€3,000 - €4,000
Circle of Thomas Gainsborough
"Portrait of Bishop Beilby Porteus," c 1755, O.O.C., 74cms high x 61cms wide (29" x 24"). (1)
While most portraits of Bishop Beilby Porteous (1731-1809) were done around the turn of the nineteenth century when he was in middle age, or advancing years, this painting is noteworthy for depicting the campaigning abolitionist in his younger years. It was painted probably around the time when Porteous, aged 25, was appointed chaplain to the Archbishop of Canterbury. Depicted half-length, wearing clerical robes and a powdered wig, the sitter is turned to one side, his head facing the viewer. The sleeves of his robes are finely painted, as is the entire portrait, which is of high quality. The identity of the artist is not known, but a similar portrait of Porteous was sold in 2019 at Chorleys in Gloucestershire. It had come from the collection of Sir John and Lady Smith, co-founders of the Landmark Trust. The dates and style of Thomas Gainsborough accord with the date and age of the sitter in this portrait, but there were many talented portrait painters active in Britain at this time.
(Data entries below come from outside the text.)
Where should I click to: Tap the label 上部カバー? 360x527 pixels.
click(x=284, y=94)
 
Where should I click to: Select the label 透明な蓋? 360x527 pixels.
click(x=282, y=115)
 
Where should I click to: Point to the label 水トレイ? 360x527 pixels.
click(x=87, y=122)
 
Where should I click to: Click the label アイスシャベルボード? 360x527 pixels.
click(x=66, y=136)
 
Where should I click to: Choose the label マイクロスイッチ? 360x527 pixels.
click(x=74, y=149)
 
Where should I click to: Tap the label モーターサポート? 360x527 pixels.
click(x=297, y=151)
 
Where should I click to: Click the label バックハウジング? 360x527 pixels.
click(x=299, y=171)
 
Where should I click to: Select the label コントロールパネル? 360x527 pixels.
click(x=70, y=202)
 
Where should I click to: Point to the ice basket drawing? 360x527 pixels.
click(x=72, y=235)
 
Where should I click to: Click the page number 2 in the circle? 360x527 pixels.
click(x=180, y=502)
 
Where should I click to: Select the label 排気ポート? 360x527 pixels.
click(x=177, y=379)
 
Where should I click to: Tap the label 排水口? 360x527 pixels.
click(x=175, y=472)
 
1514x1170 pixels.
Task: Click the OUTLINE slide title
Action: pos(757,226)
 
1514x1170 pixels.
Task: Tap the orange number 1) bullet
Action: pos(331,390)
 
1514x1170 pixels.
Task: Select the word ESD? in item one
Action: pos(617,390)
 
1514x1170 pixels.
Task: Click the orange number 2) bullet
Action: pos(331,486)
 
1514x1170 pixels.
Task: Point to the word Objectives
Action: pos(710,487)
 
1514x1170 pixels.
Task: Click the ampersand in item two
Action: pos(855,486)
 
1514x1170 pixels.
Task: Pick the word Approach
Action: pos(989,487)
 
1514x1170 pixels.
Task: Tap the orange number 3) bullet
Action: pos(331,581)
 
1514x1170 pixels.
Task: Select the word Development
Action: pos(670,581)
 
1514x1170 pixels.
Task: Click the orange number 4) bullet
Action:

Born in York in 1731, Bielby Porteus was the youngest of 19 children of Elizabeth Jennings and a Scottish planter named Robert Porteus, who had returned to England from Virginia. In 1752, Porteus became a fellow at Christ's College, Cambridge, winning the Seaton prize in 1759 for his poem Death, A Poetical Essay. Ordained a priest in 1757, he was appointed chaplain to the Archbishop of Canterbury, Thomas Secker. Over the following years, Porteus learned of the appalling conditions endured by slaves in America and the West Indies. Appointed chaplain to King George III, in 1776 he became Bishop of Chester, where he campaigned for the abolition of slavery, including publicly criticising the Church of England for owning slave plantations in Barbados. In the House of Lords he supported Wilberforce's abolition bill. On the advice of William Pitt, Porteus was appointed Bishop of London in 1787. He continued to campaign, until the Slave Trade Act was finally passed in 1807. Deeply conservative, Porteus also campaigned against what he saw as the moral degeneration of English society, as manifested in theatre, revolutionary ideals, and books such as Thomas Paine's The Age of Reason. He promoted the Sunday School movement, the Sunday Observance Act and was a member of the Church Missionary Society. In 1789 he preached a sermon of thanksgiving for the recovery of King George III from a bout of madness. However, he probably did not officiate at services marking the death of Nelson, given the admiral's reputation as an adulterer. Porteus died in 1809, and is buried at St. Mary's Church at Sundridge, near Sevenoaks in Kent.